*** Opening of Material for this task ***

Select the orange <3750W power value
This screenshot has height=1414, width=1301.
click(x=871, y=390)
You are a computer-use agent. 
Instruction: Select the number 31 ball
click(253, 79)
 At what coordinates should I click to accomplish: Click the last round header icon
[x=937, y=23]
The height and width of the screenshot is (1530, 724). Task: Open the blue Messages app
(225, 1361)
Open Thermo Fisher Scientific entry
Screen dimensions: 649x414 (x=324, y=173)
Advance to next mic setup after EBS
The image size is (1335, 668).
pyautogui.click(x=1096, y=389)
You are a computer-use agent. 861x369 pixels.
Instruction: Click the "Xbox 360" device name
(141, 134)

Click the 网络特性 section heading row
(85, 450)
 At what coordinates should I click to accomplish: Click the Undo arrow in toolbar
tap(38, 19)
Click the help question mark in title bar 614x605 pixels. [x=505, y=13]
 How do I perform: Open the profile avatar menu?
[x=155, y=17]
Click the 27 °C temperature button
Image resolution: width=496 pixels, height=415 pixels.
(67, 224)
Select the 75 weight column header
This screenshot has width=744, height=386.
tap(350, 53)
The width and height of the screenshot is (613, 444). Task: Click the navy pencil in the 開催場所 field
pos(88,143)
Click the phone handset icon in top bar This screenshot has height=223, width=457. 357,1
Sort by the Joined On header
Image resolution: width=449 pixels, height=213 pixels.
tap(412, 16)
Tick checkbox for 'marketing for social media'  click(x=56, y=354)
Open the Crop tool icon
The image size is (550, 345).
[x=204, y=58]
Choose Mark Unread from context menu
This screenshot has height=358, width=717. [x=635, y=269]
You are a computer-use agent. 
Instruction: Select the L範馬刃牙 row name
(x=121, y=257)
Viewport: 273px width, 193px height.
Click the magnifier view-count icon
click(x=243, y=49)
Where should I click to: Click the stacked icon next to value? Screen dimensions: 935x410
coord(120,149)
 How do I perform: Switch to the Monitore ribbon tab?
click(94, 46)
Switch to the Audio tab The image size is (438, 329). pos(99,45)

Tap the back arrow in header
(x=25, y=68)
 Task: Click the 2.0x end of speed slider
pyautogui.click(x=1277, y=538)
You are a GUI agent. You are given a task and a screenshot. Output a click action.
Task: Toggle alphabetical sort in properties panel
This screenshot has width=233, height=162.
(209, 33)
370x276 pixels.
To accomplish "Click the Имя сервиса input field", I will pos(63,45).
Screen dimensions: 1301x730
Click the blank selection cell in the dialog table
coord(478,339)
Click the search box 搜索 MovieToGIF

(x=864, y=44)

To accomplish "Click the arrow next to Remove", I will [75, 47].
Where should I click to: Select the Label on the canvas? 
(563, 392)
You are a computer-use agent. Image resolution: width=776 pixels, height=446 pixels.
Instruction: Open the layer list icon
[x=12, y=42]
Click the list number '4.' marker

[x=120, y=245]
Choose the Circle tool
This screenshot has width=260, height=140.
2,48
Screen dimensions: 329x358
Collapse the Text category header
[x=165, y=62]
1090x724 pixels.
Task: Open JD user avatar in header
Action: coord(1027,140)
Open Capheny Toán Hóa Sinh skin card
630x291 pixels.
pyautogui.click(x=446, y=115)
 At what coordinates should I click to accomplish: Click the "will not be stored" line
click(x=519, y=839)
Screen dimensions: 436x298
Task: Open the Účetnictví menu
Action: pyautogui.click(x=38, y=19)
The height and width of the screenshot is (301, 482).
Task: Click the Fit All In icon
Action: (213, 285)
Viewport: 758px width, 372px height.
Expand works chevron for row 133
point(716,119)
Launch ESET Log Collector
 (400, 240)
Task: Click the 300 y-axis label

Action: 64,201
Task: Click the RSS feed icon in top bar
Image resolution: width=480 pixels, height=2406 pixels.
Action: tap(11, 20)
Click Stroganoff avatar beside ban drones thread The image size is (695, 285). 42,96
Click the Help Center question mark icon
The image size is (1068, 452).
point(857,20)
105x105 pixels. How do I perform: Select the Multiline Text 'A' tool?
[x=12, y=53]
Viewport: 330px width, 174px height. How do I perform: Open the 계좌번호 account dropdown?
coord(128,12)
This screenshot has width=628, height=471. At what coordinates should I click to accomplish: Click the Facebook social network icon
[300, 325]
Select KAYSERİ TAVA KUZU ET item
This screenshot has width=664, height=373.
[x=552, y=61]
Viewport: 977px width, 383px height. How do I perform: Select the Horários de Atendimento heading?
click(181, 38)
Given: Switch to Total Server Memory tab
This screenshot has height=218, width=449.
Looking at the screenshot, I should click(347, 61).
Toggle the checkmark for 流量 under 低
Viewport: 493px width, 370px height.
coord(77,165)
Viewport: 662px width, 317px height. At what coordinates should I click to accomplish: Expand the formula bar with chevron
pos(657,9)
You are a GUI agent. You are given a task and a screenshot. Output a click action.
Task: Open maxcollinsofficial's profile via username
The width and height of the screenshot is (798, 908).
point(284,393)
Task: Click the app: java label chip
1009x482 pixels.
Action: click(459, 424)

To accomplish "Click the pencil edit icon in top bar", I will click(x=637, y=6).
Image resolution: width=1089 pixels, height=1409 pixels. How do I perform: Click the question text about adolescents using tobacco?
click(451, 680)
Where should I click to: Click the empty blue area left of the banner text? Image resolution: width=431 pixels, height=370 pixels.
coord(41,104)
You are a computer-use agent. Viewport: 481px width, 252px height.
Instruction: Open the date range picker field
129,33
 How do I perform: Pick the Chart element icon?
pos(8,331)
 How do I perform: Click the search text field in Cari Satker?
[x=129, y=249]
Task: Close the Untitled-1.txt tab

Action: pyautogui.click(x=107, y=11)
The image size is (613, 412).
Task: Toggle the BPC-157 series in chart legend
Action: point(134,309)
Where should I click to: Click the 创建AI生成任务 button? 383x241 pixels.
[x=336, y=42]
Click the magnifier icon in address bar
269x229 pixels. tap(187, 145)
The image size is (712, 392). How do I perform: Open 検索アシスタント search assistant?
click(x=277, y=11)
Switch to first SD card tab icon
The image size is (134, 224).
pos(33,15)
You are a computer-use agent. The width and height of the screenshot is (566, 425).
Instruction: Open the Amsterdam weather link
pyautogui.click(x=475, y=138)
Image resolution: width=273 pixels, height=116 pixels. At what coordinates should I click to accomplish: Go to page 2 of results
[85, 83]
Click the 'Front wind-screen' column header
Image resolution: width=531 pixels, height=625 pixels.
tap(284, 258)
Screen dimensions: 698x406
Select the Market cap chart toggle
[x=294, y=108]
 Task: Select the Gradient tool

*** Close of Material for this task ***

- **Task details**
Please repeat every entry, exactly as it was written.

- **Response area**
Select the orange <3750W power value
This screenshot has height=1414, width=1301.
click(x=871, y=390)
You are a computer-use agent. 
Instruction: Select the number 31 ball
click(253, 79)
 At what coordinates should I click to accomplish: Click the last round header icon
[x=937, y=23]
The height and width of the screenshot is (1530, 724). Task: Open the blue Messages app
(225, 1361)
Open Thermo Fisher Scientific entry
Screen dimensions: 649x414 (x=324, y=173)
Advance to next mic setup after EBS
The image size is (1335, 668).
pyautogui.click(x=1096, y=389)
You are a computer-use agent. 861x369 pixels.
Instruction: Click the "Xbox 360" device name
(141, 134)

Click the 网络特性 section heading row
(85, 450)
 At what coordinates should I click to accomplish: Click the Undo arrow in toolbar
tap(38, 19)
Click the help question mark in title bar 614x605 pixels. [x=505, y=13]
 How do I perform: Open the profile avatar menu?
[x=155, y=17]
Click the 27 °C temperature button
Image resolution: width=496 pixels, height=415 pixels.
(67, 224)
Select the 75 weight column header
This screenshot has width=744, height=386.
tap(350, 53)
The width and height of the screenshot is (613, 444). Task: Click the navy pencil in the 開催場所 field
pos(88,143)
Click the phone handset icon in top bar This screenshot has height=223, width=457. 357,1
Sort by the Joined On header
Image resolution: width=449 pixels, height=213 pixels.
tap(412, 16)
Tick checkbox for 'marketing for social media'  click(x=56, y=354)
Open the Crop tool icon
The image size is (550, 345).
[x=204, y=58]
Choose Mark Unread from context menu
This screenshot has height=358, width=717. [x=635, y=269]
You are a computer-use agent. 
Instruction: Select the L範馬刃牙 row name
(x=121, y=257)
Viewport: 273px width, 193px height.
Click the magnifier view-count icon
click(x=243, y=49)
Where should I click to: Click the stacked icon next to value? Screen dimensions: 935x410
coord(120,149)
 How do I perform: Switch to the Monitore ribbon tab?
click(94, 46)
Switch to the Audio tab The image size is (438, 329). pos(99,45)

Tap the back arrow in header
(x=25, y=68)
 Task: Click the 2.0x end of speed slider
pyautogui.click(x=1277, y=538)
You are a GUI agent. You are given a task and a screenshot. Output a click action.
Task: Toggle alphabetical sort in properties panel
This screenshot has width=233, height=162.
(209, 33)
370x276 pixels.
To accomplish "Click the Имя сервиса input field", I will pos(63,45).
Screen dimensions: 1301x730
Click the blank selection cell in the dialog table
coord(478,339)
Click the search box 搜索 MovieToGIF

(x=864, y=44)

To accomplish "Click the arrow next to Remove", I will [75, 47].
Where should I click to: Select the Label on the canvas? 
(563, 392)
You are a computer-use agent. Image resolution: width=776 pixels, height=446 pixels.
Instruction: Open the layer list icon
[x=12, y=42]
Click the list number '4.' marker

[x=120, y=245]
Choose the Circle tool
This screenshot has width=260, height=140.
2,48
Screen dimensions: 329x358
Collapse the Text category header
[x=165, y=62]
1090x724 pixels.
Task: Open JD user avatar in header
Action: coord(1027,140)
Open Capheny Toán Hóa Sinh skin card
630x291 pixels.
pyautogui.click(x=446, y=115)
 At what coordinates should I click to accomplish: Click the "will not be stored" line
click(x=519, y=839)
Screen dimensions: 436x298
Task: Open the Účetnictví menu
Action: pyautogui.click(x=38, y=19)
The height and width of the screenshot is (301, 482).
Task: Click the Fit All In icon
Action: (213, 285)
Viewport: 758px width, 372px height.
Expand works chevron for row 133
point(716,119)
Launch ESET Log Collector
 (400, 240)
Task: Click the 300 y-axis label

Action: 64,201
Task: Click the RSS feed icon in top bar
Image resolution: width=480 pixels, height=2406 pixels.
Action: tap(11, 20)
Click Stroganoff avatar beside ban drones thread The image size is (695, 285). 42,96
Click the Help Center question mark icon
The image size is (1068, 452).
point(857,20)
105x105 pixels. How do I perform: Select the Multiline Text 'A' tool?
[x=12, y=53]
Viewport: 330px width, 174px height. How do I perform: Open the 계좌번호 account dropdown?
coord(128,12)
This screenshot has width=628, height=471. At what coordinates should I click to accomplish: Click the Facebook social network icon
[300, 325]
Select KAYSERİ TAVA KUZU ET item
This screenshot has width=664, height=373.
[x=552, y=61]
Viewport: 977px width, 383px height. How do I perform: Select the Horários de Atendimento heading?
click(181, 38)
Given: Switch to Total Server Memory tab
This screenshot has height=218, width=449.
Looking at the screenshot, I should click(347, 61).
Toggle the checkmark for 流量 under 低
Viewport: 493px width, 370px height.
coord(77,165)
Viewport: 662px width, 317px height. At what coordinates should I click to accomplish: Expand the formula bar with chevron
pos(657,9)
You are a GUI agent. You are given a task and a screenshot. Output a click action.
Task: Open maxcollinsofficial's profile via username
The width and height of the screenshot is (798, 908).
point(284,393)
Task: Click the app: java label chip
1009x482 pixels.
Action: click(459, 424)

To accomplish "Click the pencil edit icon in top bar", I will click(x=637, y=6).
Image resolution: width=1089 pixels, height=1409 pixels. How do I perform: Click the question text about adolescents using tobacco?
click(451, 680)
Where should I click to: Click the empty blue area left of the banner text? Image resolution: width=431 pixels, height=370 pixels.
coord(41,104)
You are a computer-use agent. Viewport: 481px width, 252px height.
Instruction: Open the date range picker field
129,33
 How do I perform: Pick the Chart element icon?
pos(8,331)
 How do I perform: Click the search text field in Cari Satker?
[x=129, y=249]
Task: Close the Untitled-1.txt tab

Action: pyautogui.click(x=107, y=11)
The image size is (613, 412).
Task: Toggle the BPC-157 series in chart legend
Action: point(134,309)
Where should I click to: Click the 创建AI生成任务 button? 383x241 pixels.
[x=336, y=42]
Click the magnifier icon in address bar
269x229 pixels. tap(187, 145)
The image size is (712, 392). How do I perform: Open 検索アシスタント search assistant?
click(x=277, y=11)
Switch to first SD card tab icon
The image size is (134, 224).
pos(33,15)
You are a computer-use agent. The width and height of the screenshot is (566, 425).
Instruction: Open the Amsterdam weather link
pyautogui.click(x=475, y=138)
Image resolution: width=273 pixels, height=116 pixels. At what coordinates should I click to accomplish: Go to page 2 of results
[85, 83]
Click the 'Front wind-screen' column header
Image resolution: width=531 pixels, height=625 pixels.
tap(284, 258)
Screen dimensions: 698x406
Select the Market cap chart toggle
[x=294, y=108]
 Task: Select the Gradient tool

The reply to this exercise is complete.